The Lancastrian Brigade was an administrative formation of the British Army from 1948 to 1968. The Brigade administered the regular infantry regiments of northwest England.

After the Second World War, the British Army had fourteen infantry depots, each bearing a letter. The depots were territorially organised, and Infantry Depot D at Carlisle was the headquarters for the county regiments of Cumberland, Lancashire and Westmorland.

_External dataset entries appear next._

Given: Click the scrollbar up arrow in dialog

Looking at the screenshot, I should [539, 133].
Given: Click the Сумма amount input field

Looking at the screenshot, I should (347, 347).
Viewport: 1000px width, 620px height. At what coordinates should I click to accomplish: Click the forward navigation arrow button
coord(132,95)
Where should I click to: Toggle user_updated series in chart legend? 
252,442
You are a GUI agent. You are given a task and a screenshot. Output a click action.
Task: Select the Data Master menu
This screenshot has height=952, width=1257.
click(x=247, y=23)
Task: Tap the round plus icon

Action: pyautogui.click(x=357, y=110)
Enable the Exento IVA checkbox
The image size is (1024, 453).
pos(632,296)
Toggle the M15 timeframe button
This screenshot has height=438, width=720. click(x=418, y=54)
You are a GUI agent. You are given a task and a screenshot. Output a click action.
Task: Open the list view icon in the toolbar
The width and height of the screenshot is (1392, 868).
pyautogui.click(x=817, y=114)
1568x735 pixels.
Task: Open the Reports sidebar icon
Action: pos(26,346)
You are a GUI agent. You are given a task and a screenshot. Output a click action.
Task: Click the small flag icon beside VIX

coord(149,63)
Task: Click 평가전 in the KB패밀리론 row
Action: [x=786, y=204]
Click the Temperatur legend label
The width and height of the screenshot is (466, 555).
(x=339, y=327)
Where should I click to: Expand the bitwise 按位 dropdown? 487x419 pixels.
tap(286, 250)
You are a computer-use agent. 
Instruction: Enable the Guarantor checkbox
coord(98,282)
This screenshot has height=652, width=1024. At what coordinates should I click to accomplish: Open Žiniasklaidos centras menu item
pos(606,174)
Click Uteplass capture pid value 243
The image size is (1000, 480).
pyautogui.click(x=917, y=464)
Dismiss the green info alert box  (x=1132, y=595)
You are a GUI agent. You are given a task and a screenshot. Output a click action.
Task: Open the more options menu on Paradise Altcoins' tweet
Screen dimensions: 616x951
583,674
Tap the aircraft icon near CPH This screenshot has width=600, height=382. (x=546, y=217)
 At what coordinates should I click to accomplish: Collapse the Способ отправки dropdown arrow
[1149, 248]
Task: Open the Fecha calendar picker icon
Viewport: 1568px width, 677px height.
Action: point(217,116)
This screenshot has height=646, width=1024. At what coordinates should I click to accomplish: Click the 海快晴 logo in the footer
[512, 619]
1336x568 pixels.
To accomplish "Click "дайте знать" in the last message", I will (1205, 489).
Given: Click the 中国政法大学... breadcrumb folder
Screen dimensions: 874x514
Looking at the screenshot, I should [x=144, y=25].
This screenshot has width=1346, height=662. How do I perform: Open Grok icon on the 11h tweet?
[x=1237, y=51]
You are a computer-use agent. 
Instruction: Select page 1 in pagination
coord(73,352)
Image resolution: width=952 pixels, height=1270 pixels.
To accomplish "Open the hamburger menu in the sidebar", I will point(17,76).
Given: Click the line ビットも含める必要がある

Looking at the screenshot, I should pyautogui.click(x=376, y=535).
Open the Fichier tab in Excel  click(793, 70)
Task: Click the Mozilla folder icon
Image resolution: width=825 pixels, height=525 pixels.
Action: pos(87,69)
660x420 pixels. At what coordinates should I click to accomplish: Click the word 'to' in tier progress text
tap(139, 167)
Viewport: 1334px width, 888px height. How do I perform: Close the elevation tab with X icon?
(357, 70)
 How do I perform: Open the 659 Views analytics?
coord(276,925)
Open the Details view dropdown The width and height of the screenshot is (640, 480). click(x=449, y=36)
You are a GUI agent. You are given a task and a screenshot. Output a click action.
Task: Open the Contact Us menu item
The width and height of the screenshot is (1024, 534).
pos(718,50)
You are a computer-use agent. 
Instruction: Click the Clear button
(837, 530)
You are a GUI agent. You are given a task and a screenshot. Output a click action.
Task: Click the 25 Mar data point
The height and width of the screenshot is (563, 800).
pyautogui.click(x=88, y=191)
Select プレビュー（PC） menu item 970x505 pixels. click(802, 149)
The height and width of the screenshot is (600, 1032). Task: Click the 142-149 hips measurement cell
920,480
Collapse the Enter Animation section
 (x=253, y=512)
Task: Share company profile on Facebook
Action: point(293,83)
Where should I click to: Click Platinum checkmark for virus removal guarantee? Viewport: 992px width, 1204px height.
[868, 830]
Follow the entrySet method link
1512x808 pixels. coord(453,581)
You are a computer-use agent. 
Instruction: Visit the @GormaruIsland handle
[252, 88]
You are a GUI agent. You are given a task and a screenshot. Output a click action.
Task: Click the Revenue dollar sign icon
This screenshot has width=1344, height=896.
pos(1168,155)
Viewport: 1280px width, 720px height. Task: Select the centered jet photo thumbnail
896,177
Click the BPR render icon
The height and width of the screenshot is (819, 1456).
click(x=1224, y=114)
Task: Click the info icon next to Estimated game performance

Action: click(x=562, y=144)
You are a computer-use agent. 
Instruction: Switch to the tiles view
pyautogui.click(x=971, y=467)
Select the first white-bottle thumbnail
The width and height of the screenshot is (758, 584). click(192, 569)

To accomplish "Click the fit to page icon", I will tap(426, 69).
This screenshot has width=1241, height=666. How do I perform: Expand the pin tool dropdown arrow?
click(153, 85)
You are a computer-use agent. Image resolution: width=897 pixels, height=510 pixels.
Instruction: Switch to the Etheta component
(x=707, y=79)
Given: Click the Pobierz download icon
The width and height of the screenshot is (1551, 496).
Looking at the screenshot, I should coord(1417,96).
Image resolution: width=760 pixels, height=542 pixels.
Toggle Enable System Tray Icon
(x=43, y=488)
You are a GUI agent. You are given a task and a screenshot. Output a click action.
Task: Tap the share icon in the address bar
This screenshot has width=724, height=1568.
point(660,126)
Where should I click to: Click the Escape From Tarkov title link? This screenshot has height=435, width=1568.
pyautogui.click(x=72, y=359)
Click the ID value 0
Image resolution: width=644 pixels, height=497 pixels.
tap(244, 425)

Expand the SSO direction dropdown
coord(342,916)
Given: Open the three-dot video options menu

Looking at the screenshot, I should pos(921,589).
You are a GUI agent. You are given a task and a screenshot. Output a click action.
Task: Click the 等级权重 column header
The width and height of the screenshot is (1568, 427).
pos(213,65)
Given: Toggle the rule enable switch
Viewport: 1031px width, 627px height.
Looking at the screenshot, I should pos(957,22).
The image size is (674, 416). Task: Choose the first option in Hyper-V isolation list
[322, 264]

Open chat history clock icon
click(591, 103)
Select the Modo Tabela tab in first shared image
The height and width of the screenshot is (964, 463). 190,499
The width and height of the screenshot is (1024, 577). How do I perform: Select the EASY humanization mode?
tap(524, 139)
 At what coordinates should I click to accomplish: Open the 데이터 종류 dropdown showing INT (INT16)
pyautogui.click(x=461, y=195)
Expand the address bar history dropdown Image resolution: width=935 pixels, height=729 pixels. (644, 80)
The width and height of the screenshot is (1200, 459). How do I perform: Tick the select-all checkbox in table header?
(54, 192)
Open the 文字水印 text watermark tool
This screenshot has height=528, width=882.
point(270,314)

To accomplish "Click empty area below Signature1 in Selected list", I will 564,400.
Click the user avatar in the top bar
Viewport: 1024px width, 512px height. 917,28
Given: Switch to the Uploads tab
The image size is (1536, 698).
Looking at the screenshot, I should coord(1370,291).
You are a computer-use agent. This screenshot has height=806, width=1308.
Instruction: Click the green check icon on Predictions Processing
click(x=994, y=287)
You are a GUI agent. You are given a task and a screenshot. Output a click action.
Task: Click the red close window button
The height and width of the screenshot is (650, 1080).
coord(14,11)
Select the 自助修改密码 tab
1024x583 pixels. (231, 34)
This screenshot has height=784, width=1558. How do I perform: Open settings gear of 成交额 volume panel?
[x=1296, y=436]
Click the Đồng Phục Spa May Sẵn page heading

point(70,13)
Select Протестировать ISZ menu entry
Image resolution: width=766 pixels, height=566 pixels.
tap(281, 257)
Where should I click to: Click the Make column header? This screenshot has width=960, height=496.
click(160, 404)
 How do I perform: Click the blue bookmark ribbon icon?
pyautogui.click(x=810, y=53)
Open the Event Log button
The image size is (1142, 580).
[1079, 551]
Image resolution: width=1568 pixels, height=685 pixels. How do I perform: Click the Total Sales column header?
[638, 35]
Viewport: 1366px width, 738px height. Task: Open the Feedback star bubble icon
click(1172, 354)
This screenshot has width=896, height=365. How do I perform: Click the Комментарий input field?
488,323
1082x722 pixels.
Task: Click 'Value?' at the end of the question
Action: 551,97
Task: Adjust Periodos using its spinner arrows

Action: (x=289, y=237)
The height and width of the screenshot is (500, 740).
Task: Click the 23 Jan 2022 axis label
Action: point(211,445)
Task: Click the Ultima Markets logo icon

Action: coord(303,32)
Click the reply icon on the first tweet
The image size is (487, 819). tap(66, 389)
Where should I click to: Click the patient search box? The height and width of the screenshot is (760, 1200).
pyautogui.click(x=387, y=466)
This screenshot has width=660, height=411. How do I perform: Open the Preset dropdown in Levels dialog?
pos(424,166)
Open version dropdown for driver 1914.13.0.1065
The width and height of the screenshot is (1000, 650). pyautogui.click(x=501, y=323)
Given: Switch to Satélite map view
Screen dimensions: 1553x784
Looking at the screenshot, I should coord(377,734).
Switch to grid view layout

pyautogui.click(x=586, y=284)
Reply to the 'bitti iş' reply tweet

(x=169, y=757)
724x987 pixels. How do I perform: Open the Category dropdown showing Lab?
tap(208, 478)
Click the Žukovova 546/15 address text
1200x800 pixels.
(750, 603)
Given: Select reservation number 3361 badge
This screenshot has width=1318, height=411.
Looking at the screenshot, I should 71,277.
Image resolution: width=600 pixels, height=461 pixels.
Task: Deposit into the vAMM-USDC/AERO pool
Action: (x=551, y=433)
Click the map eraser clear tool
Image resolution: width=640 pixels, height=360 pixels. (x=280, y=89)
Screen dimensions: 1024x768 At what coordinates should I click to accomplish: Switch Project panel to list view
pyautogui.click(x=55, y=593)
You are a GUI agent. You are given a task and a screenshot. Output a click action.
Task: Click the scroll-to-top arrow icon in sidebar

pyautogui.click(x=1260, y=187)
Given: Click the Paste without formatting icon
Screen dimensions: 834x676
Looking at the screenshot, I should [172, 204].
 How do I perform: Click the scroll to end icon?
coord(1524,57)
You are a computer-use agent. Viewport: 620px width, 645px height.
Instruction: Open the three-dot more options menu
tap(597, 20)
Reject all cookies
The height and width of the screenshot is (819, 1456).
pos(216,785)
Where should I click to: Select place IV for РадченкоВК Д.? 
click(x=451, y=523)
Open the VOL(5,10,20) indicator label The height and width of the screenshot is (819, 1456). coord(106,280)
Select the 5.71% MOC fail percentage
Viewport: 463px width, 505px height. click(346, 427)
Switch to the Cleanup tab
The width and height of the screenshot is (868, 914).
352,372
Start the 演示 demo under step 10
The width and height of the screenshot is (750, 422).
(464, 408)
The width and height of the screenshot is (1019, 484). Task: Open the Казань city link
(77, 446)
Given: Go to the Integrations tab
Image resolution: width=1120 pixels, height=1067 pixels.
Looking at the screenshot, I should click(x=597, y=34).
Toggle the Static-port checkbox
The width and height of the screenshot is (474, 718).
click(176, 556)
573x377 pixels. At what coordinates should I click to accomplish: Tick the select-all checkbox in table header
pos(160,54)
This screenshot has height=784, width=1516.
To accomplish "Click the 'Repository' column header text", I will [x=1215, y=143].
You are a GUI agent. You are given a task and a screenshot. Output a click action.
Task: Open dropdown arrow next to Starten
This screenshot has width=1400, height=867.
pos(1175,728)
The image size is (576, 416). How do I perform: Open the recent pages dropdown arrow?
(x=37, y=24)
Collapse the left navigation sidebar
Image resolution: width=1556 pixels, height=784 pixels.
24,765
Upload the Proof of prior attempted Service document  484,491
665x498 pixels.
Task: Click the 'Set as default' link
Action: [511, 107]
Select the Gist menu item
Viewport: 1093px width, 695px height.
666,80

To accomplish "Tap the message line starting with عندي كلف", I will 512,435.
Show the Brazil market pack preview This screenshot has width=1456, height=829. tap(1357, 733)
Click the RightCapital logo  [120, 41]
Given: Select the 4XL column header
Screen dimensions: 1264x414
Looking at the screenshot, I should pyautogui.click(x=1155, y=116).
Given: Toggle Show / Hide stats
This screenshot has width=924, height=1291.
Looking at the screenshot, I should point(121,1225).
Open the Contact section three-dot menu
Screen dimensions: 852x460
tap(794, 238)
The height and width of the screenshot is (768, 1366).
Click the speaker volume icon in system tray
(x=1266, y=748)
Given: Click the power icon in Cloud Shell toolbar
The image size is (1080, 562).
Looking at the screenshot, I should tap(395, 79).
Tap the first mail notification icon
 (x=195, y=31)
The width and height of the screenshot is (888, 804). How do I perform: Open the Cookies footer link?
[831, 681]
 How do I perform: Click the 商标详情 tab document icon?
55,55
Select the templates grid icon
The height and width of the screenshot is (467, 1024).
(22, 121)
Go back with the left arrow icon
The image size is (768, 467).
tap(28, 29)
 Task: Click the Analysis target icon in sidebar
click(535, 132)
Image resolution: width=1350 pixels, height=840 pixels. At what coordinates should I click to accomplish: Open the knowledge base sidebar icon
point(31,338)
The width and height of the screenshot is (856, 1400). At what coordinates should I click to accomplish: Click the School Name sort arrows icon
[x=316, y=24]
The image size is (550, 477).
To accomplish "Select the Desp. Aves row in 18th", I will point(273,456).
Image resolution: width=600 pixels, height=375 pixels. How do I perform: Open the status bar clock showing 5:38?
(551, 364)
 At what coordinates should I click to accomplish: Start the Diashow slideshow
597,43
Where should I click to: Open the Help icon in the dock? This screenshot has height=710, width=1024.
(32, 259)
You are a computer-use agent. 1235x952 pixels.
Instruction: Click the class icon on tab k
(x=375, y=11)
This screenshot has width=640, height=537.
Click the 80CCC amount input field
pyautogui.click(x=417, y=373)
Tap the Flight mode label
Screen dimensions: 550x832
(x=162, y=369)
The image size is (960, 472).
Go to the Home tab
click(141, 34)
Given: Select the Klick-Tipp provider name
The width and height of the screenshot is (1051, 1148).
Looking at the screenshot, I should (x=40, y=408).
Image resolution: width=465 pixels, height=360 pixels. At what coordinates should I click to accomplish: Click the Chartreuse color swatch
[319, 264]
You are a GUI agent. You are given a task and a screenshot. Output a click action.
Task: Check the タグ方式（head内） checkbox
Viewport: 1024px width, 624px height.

In 1948, the depots adopted names and this depot became the Lancastrian Brigade, with all regiments being reduced to a single battalion at the same time. The Lancastrian Brigade was formed on 14 July 1948, combining the depots of eight regiments:
- The King's Own Royal Regiment (Lancaster)
- The King's Regiment (Liverpool)
- The Lancashire Fusiliers
- The East Lancashire Regiment
- The Border Regiment
- The South Lancashire Regiment (Prince of Wales's Volunteers)
- The Loyal Regiment (North Lancashire)
- The Manchester Regiment

Under the Defence Review announced in July 1957, the infantry of the line was reorganised, and by 1959 the Brigade was reduced to four battalions:
- On 1 April 1958, the Lancashire Fusiliers were transferred to the newly formed Fusilier Brigade therefore not now part of the Lancastrian Brigade.
- On 1 July 1958, the East Lancashire Regiment and South Lancashire Regiment were amalgamated as the Lancashire Regiment (Prince of Wales's Volunteers)
- On 1 September 1958, the King's Regiment (Liverpool) and the Manchester Regiment were merged as the King's Regiment (Manchester and Liverpool)
- On 1 October 1959, the King's Own Royal Regiment and the Border Regiment were merged to form the King's Own Royal Border Regiment.
- The Loyal Regiment (North Lancashire) was the fourth battalion.

From 1958, all regiments in the Brigade adopted a common cap badge: the red rose of Lancaster within a laurel wreath and ensigned by the royal crest, with a scroll inscribed Lancastrian. From 1960, the Lancastrian Brigade was based at Fulwood Barracks in Lancashire.

On 1 July 1968, the Lancastrian Brigade was united with the Yorkshire and North Irish Brigades, to form the King's Division.